(Stored items from a collection)
○ ○ ○ ○ ○ ○ ○
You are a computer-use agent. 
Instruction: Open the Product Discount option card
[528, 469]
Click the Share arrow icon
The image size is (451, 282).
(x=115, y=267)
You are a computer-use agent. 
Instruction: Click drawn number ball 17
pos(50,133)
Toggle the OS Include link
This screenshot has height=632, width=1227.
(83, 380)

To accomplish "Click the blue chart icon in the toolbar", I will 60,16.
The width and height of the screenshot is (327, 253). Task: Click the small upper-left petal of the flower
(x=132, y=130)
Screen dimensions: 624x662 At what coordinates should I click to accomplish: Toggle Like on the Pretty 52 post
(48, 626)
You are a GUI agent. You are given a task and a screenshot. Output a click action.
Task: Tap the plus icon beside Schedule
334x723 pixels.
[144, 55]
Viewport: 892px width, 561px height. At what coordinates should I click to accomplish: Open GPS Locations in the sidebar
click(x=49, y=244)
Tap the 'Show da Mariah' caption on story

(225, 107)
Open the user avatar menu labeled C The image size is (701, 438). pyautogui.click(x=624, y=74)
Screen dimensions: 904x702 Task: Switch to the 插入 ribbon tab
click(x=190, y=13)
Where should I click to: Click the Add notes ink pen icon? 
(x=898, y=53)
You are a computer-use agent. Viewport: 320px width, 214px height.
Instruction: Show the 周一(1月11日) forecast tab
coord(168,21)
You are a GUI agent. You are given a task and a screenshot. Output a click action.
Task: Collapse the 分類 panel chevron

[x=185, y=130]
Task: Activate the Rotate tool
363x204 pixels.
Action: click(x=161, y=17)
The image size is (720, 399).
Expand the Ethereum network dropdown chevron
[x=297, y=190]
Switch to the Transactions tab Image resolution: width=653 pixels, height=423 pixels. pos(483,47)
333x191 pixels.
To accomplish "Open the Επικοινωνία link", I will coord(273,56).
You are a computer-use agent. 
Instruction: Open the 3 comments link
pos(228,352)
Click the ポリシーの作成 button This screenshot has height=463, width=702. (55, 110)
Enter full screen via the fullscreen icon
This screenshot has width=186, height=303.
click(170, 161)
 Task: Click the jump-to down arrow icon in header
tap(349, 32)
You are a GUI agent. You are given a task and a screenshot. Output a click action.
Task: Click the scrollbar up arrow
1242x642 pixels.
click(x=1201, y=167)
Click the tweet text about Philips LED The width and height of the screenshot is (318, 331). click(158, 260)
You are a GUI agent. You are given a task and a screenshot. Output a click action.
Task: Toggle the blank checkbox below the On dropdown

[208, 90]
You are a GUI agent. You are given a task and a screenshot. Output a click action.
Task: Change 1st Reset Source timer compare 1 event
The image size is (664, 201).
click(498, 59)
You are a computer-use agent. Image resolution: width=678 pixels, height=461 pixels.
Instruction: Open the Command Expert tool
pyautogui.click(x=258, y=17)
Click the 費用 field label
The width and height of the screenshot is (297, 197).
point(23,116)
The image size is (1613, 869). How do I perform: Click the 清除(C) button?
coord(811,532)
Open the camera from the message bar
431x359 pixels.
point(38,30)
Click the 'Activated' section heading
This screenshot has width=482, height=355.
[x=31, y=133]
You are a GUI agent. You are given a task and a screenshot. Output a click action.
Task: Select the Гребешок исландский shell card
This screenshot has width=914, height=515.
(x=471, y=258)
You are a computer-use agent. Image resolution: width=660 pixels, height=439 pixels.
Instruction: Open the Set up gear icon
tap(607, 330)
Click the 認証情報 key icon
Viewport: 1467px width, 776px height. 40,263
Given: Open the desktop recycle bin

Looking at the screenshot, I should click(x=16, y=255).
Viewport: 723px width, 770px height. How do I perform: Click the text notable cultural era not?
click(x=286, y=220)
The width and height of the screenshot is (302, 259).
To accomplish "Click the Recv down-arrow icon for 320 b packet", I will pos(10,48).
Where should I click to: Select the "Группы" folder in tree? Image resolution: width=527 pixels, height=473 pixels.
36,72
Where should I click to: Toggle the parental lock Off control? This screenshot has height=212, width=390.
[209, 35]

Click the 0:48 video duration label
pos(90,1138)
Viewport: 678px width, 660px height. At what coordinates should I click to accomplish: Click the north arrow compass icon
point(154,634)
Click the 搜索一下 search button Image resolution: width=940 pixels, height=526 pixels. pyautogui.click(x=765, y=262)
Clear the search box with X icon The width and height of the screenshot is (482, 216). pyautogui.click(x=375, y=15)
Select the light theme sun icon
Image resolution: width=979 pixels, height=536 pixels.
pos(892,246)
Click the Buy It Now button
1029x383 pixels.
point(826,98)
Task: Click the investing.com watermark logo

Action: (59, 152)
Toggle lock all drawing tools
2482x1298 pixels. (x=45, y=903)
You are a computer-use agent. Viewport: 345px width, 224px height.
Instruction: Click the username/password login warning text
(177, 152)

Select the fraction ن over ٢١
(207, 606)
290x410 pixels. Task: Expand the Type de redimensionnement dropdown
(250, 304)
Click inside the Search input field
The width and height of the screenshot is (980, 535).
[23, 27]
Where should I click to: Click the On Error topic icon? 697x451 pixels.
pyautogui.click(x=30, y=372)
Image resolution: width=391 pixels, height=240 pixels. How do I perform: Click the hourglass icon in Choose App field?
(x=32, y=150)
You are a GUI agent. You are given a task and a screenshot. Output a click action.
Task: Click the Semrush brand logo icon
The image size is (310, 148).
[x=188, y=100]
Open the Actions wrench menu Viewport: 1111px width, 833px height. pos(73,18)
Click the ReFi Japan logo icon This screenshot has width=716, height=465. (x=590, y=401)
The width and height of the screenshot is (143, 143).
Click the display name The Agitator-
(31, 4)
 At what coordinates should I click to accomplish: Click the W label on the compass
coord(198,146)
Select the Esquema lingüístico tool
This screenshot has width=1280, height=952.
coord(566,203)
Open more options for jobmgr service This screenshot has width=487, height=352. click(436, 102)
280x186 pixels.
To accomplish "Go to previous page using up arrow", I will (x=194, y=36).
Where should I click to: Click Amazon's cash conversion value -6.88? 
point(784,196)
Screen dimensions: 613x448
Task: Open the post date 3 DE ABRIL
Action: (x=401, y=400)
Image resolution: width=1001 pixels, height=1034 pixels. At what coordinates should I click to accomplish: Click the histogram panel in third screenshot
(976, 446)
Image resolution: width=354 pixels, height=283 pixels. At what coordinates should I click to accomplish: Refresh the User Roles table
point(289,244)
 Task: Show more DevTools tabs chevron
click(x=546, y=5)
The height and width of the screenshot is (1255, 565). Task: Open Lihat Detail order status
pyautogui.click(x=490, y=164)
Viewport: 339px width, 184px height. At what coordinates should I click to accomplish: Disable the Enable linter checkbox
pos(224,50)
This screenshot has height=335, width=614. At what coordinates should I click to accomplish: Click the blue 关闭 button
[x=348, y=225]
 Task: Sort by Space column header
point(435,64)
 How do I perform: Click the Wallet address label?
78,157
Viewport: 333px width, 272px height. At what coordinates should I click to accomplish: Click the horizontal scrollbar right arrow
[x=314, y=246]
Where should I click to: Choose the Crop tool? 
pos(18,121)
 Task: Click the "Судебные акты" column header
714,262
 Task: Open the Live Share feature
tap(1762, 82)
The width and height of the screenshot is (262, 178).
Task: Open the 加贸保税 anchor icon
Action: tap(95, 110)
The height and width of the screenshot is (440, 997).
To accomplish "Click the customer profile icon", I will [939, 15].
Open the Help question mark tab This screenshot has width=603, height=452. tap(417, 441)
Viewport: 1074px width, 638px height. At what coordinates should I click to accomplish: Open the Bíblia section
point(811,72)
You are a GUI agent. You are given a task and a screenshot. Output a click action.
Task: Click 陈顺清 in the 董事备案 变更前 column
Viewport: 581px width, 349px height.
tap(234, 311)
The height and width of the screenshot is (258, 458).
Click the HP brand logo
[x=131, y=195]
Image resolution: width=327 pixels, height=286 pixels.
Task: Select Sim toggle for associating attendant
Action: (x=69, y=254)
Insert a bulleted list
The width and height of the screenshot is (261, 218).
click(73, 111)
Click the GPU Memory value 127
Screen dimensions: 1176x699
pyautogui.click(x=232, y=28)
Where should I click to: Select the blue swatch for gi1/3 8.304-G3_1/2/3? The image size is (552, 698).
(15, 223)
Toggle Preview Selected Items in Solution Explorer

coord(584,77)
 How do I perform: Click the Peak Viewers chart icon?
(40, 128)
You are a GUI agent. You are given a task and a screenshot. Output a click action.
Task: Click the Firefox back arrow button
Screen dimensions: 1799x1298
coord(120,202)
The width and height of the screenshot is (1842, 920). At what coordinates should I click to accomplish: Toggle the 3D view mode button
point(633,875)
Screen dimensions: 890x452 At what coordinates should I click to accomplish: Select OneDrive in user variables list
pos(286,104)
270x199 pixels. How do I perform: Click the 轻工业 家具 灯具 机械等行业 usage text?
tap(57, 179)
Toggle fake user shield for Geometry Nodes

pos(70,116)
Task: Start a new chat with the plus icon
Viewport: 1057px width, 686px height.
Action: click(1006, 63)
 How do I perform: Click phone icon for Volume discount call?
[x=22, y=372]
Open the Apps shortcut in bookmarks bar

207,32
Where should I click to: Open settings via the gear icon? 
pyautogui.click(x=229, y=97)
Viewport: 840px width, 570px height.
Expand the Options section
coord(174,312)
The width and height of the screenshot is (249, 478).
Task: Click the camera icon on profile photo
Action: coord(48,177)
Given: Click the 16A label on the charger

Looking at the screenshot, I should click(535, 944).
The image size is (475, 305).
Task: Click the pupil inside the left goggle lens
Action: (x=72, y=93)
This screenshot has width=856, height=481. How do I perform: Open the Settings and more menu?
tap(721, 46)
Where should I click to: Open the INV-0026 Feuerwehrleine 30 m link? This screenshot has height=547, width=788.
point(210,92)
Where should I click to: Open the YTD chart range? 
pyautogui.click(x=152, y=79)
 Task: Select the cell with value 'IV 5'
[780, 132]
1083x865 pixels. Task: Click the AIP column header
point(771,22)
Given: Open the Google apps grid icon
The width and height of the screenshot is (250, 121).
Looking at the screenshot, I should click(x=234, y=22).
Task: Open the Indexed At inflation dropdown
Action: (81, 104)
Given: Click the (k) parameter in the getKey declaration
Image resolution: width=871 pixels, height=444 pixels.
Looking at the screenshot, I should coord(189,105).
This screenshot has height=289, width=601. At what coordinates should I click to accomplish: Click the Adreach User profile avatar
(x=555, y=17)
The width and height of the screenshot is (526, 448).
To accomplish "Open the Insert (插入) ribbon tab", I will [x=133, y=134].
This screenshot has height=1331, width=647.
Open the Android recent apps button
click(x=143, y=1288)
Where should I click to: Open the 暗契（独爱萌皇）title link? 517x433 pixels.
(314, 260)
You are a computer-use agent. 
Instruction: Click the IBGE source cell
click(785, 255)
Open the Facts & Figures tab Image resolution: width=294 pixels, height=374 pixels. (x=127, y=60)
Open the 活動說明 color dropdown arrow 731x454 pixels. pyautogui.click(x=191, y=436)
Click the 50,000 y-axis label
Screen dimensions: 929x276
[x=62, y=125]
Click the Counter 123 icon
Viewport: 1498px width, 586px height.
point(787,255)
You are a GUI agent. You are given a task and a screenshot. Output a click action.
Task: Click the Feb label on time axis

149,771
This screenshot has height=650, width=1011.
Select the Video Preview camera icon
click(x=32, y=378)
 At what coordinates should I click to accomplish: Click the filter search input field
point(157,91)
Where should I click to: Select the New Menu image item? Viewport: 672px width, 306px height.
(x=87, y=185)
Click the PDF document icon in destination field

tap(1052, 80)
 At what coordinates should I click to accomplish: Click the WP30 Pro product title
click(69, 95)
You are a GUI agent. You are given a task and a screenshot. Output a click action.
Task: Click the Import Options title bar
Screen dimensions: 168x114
○ ○ ○ ○ ○ ○ ○
● Exercise instructions: Extract every line of the data above that contains the string "Show", treating uppercase and lowercase as different.

● Solution to this exercise:
Tap the 'Show da Mariah' caption on story
Instruction: Show the 周一(1月11日) forecast tab
 Task: Show more DevTools tabs chevron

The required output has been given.